▸ **EXERCISE**: The listing that follows must be retyped exactly, without its pictures.

▸ **RECORDS FOR THE EXERCISE**:

□ □ □ □

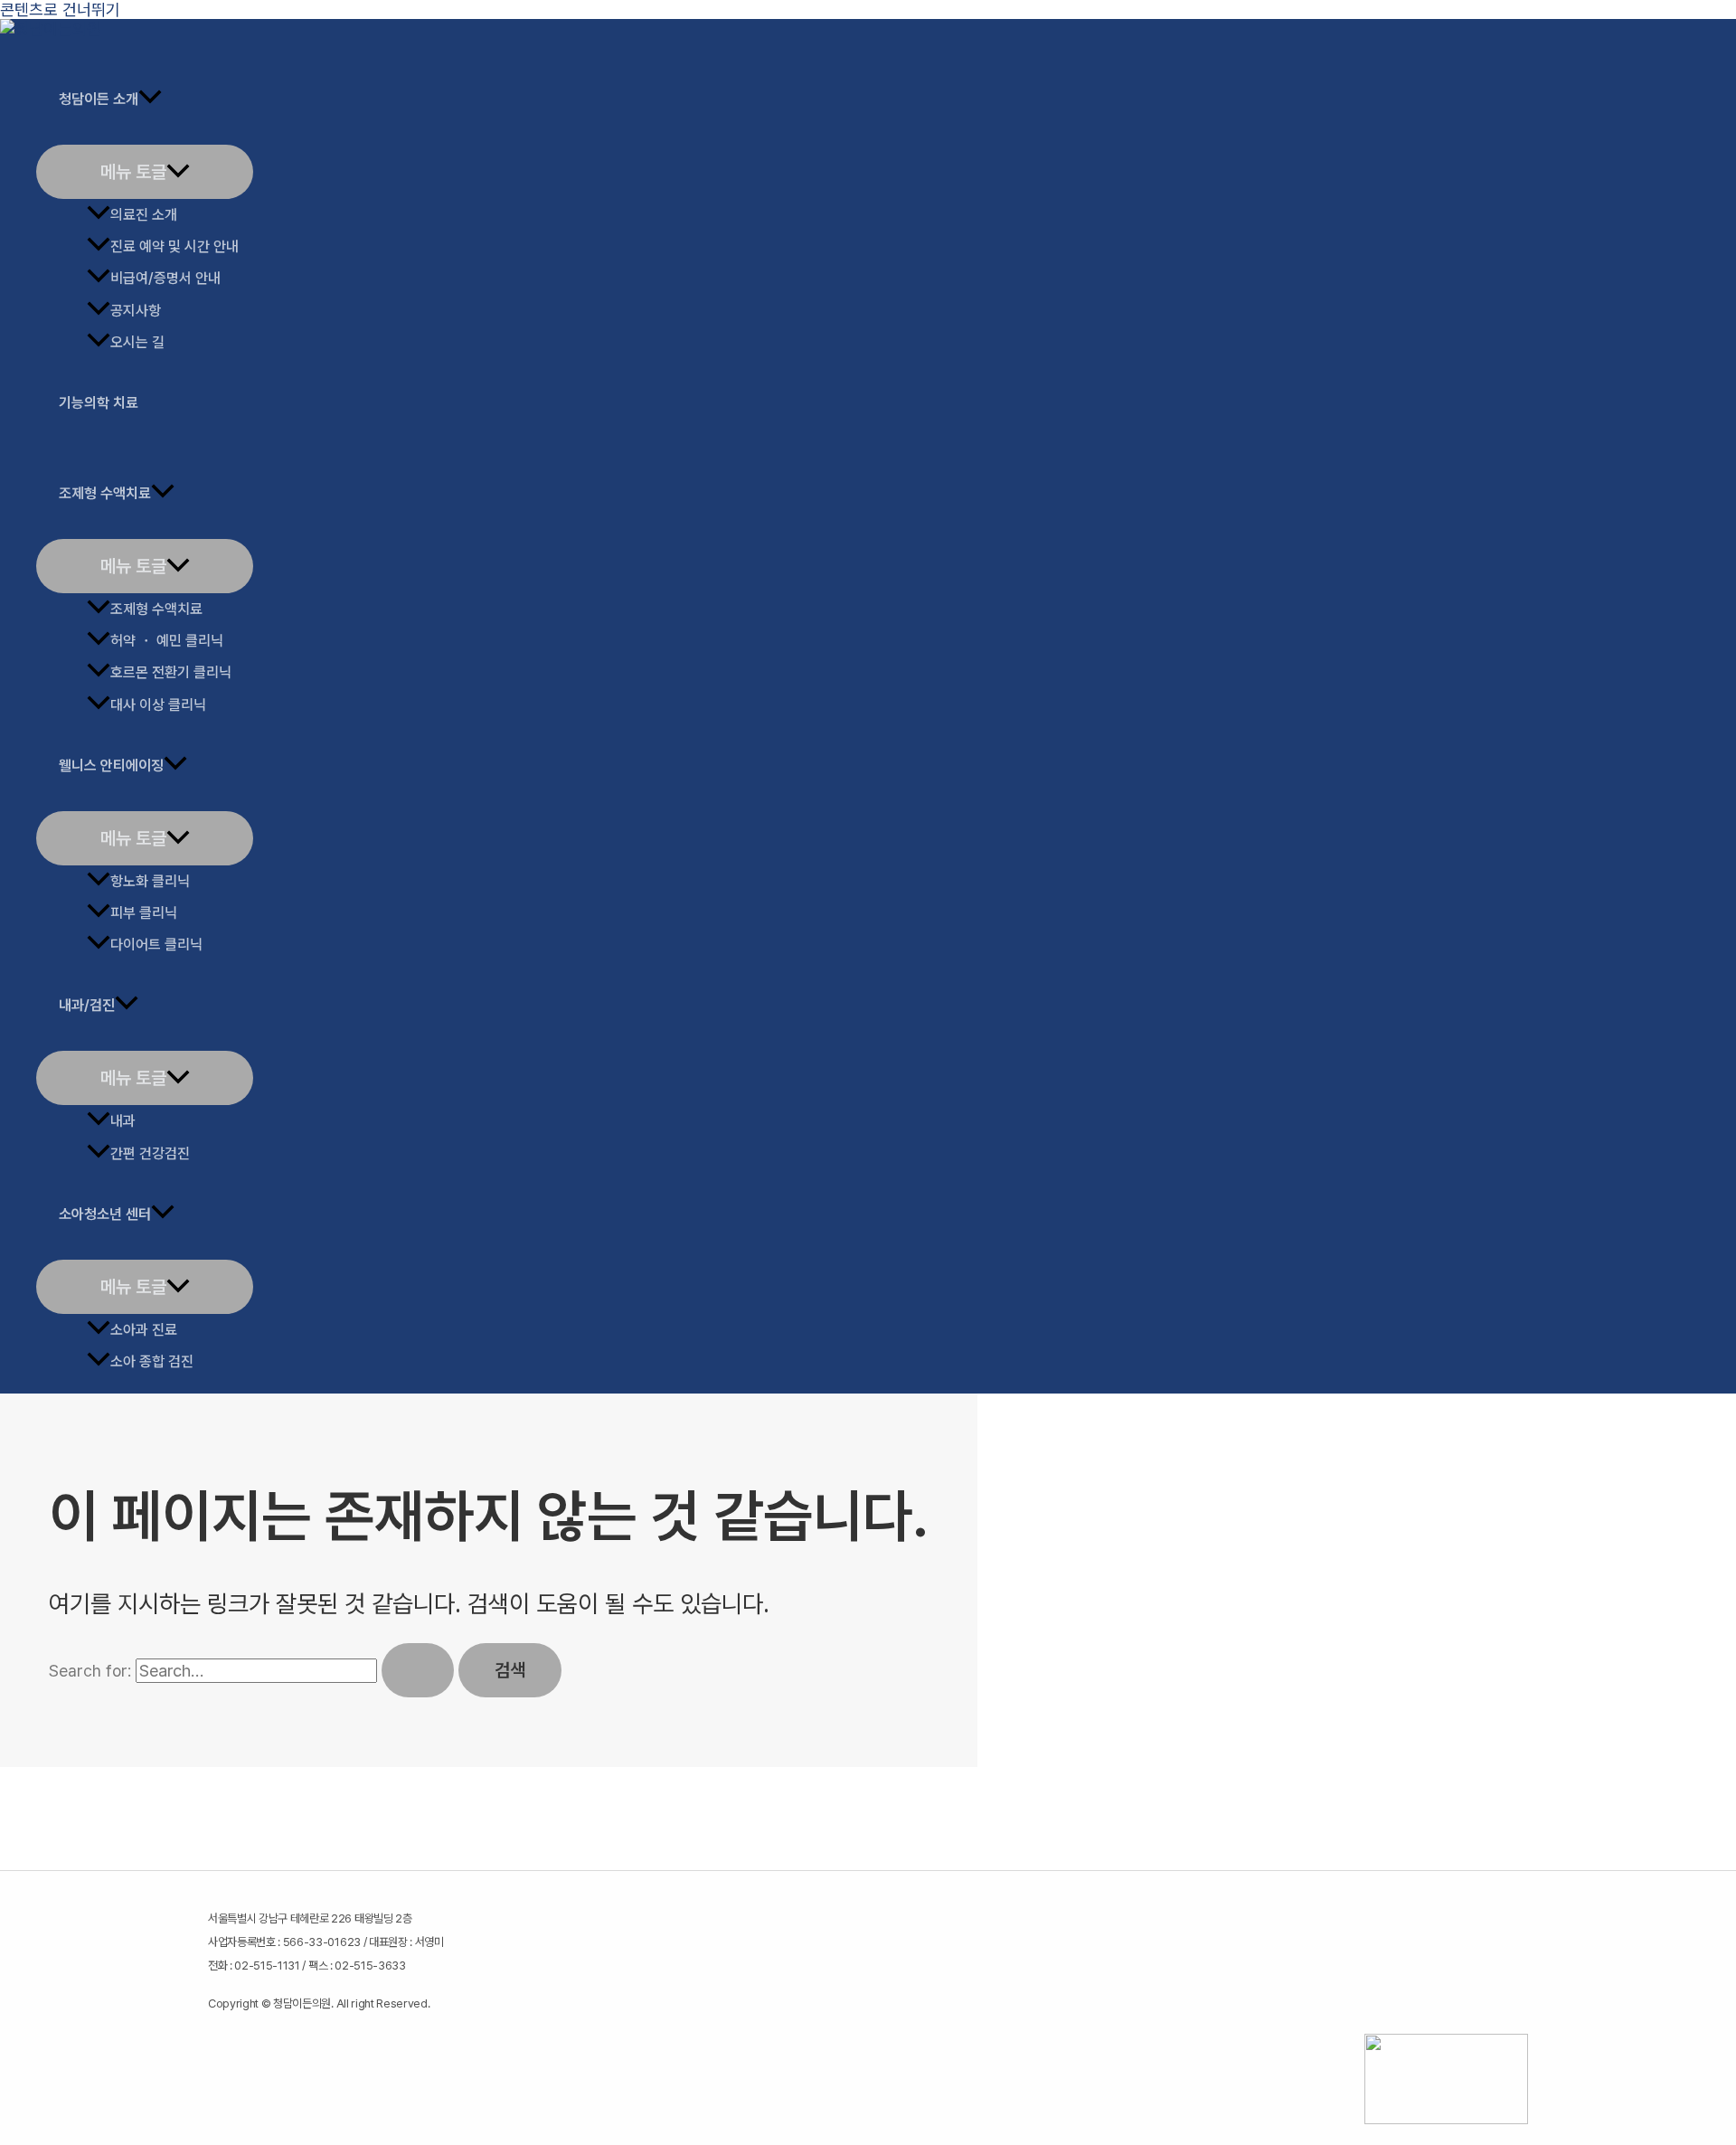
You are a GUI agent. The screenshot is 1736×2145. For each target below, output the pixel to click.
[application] (150, 99)
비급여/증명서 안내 (165, 278)
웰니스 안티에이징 (111, 765)
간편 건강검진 (150, 1153)
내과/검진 (87, 1005)
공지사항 (135, 310)
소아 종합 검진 (151, 1361)
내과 (123, 1120)
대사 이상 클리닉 (158, 704)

□ □ □ □

▸ **RESULT OF THE EXERCISE**:
You are a GUI agent. The screenshot is 1736×2145. For each target below, output the pixel to click.
[application] (150, 99)
비급여/증명서 안내 (165, 278)
웰니스 안티에이징 (111, 765)
간편 건강검진 (150, 1153)
내과/검진 (87, 1005)
공지사항 (135, 310)
소아 종합 검진 (151, 1361)
내과 (123, 1120)
대사 이상 클리닉 (158, 704)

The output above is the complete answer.